At the owner meetings last week, the owners voted overwhelmingly in favor of the salary cap penalties levied against the Washington Redskins and Dallas Cowboys for front-loading contracts in 2010--the uncapped season. The final tally was 29-2-1, meaning that Dallas will have to wear the $10 million cap hit over the next two years. For the ‘Skins, that figure is $36 million.
Some have wondered, and rightfully so, if the Cowboys and Redskins are being punished for exceeding the imaginary salary cap in 2010, shouldn’t the teams that didn’t meet the imaginary salary floor--of which there were up to seven--be punished as well?
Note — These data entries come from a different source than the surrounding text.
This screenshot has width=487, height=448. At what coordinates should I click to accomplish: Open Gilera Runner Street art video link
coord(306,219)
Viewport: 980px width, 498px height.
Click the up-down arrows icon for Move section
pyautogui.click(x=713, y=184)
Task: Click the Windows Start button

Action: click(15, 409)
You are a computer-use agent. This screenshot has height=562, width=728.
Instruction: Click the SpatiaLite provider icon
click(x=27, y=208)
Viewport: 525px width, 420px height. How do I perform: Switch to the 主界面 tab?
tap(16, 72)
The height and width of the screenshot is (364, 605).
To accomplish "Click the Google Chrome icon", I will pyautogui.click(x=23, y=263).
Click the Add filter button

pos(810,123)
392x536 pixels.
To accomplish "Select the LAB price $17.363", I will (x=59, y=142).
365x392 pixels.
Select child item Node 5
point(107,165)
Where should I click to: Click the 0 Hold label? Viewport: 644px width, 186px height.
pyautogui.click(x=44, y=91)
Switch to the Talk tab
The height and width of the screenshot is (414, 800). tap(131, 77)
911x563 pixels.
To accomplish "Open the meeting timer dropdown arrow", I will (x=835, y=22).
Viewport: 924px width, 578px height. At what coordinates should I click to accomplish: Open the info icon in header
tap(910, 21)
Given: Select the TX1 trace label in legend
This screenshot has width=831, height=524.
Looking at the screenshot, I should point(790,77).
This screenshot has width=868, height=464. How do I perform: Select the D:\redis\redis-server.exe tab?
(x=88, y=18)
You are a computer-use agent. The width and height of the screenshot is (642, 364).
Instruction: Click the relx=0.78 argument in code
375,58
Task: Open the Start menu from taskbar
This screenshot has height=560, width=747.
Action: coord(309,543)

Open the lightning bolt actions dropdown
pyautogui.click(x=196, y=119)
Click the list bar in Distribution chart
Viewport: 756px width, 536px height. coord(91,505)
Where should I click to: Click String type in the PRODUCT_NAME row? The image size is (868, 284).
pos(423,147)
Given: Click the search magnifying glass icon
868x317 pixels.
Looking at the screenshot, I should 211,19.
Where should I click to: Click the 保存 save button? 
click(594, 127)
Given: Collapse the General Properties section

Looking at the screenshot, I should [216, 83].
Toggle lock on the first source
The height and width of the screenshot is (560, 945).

Well Goodell, in pure Goodellian fashion, isn’t getting into specifics.
“Did any teams gain a competitive advantage?” Goodell asked, per the Dallas Morning News. “That was the focus that the NFLPA and we had going forward; that's why we reached an agreement. We wanted to make sure coming out of this agreement that no one had a long-term competitive advantage.”
Of course, it’s a little curious that Goodell’s chief worry here seems to be competitive balance, while we’d imagine that teams underspending during the uncapped season did as much if not more to damage competitive balance than the teams that overspent. But, hey, it’s Roger Goodell’s NFL. We’re all just living in it, and at times, scratching our heads at what seems incredibly specious logic.